§ THE RECORDS:
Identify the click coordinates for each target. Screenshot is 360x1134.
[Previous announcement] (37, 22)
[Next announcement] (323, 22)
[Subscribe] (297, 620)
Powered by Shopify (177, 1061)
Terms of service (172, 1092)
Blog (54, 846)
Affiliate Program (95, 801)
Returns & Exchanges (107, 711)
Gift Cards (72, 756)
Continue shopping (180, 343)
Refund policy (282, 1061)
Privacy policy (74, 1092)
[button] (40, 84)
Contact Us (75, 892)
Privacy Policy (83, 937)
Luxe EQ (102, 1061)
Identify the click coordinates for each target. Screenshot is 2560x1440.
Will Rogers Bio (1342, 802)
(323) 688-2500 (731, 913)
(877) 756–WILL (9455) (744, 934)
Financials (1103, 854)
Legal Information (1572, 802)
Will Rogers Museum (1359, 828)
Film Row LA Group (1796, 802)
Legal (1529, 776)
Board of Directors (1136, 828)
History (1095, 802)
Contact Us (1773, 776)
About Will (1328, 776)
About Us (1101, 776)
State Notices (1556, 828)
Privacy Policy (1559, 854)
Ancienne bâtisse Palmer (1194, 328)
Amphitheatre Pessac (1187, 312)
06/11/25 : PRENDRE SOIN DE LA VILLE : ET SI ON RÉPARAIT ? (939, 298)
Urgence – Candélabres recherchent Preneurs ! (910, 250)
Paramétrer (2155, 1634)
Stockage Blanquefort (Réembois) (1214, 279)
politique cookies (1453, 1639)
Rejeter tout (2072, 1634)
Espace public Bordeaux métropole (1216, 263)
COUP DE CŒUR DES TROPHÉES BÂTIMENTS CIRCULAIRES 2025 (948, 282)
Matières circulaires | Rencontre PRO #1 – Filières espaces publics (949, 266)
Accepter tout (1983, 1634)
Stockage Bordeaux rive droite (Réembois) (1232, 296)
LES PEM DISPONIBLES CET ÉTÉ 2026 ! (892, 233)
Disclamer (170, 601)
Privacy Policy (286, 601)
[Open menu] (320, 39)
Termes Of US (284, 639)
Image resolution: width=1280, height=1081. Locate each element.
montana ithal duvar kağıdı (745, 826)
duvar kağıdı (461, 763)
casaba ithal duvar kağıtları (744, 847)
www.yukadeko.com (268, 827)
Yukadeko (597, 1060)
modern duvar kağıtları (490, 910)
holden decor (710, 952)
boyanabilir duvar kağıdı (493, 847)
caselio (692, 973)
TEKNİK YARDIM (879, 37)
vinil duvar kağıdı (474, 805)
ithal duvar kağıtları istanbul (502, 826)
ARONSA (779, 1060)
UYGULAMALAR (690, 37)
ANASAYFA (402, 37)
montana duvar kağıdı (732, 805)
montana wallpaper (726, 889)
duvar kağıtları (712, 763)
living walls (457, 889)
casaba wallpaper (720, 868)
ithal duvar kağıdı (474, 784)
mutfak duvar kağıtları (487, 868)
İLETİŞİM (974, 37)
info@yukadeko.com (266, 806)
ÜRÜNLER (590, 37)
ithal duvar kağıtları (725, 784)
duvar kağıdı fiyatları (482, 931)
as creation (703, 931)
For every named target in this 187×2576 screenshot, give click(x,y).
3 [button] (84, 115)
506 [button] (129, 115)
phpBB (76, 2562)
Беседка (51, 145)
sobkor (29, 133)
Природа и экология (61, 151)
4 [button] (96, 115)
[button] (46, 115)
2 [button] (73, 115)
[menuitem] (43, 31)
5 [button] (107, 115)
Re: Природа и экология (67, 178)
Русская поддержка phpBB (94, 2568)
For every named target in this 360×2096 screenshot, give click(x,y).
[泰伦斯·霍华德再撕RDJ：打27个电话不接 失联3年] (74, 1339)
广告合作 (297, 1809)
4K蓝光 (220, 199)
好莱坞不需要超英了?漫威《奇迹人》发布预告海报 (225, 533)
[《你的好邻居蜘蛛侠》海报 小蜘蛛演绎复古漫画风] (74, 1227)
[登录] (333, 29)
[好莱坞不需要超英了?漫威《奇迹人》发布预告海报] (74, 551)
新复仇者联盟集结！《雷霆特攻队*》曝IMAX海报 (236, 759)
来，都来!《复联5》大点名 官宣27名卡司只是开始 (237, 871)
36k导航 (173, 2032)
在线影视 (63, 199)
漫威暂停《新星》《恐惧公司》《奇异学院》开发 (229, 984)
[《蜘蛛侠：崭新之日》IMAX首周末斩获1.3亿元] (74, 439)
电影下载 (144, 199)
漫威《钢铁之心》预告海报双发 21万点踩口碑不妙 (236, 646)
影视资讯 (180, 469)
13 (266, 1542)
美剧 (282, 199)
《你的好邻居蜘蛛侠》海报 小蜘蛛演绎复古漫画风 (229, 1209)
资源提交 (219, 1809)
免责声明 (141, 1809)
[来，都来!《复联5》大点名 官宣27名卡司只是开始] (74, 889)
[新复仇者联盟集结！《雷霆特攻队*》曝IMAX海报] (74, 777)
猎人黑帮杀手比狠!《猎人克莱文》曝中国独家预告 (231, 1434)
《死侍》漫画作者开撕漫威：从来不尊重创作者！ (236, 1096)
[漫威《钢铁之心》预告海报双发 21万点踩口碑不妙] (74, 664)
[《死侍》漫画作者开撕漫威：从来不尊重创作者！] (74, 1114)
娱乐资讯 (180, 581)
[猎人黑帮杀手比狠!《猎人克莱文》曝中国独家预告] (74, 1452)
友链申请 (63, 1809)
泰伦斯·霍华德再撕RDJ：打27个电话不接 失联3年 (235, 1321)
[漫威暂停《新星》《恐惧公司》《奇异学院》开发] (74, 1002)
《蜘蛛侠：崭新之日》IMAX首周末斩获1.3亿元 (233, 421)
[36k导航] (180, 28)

§ WHAT YOU SHOULD DO: In the material above, locate the line containing "Privacy Policy (83, 937)" and the line containing "montana ithal duvar kağıdı (745, 826)". Transcribe exactly those two lines and every line between them, and nothing more.

§ RESULT BELOW:
Privacy Policy (83, 937)
Luxe EQ (102, 1061)
Identify the click coordinates for each target. Screenshot is 2560x1440.
Will Rogers Bio (1342, 802)
(323) 688-2500 (731, 913)
(877) 756–WILL (9455) (744, 934)
Financials (1103, 854)
Legal Information (1572, 802)
Will Rogers Museum (1359, 828)
Film Row LA Group (1796, 802)
Legal (1529, 776)
Board of Directors (1136, 828)
History (1095, 802)
Contact Us (1773, 776)
About Will (1328, 776)
About Us (1101, 776)
State Notices (1556, 828)
Privacy Policy (1559, 854)
Ancienne bâtisse Palmer (1194, 328)
Amphitheatre Pessac (1187, 312)
06/11/25 : PRENDRE SOIN DE LA VILLE : ET SI ON RÉPARAIT ? (939, 298)
Urgence – Candélabres recherchent Preneurs ! (910, 250)
Paramétrer (2155, 1634)
Stockage Blanquefort (Réembois) (1214, 279)
politique cookies (1453, 1639)
Rejeter tout (2072, 1634)
Espace public Bordeaux métropole (1216, 263)
COUP DE CŒUR DES TROPHÉES BÂTIMENTS CIRCULAIRES 2025 (948, 282)
Matières circulaires | Rencontre PRO #1 – Filières espaces publics (949, 266)
Accepter tout (1983, 1634)
Stockage Bordeaux rive droite (Réembois) (1232, 296)
LES PEM DISPONIBLES CET ÉTÉ 2026 ! (892, 233)
Disclamer (170, 601)
Privacy Policy (286, 601)
[Open menu] (320, 39)
Termes Of US (284, 639)
Image resolution: width=1280, height=1081. Locate each element.
montana ithal duvar kağıdı (745, 826)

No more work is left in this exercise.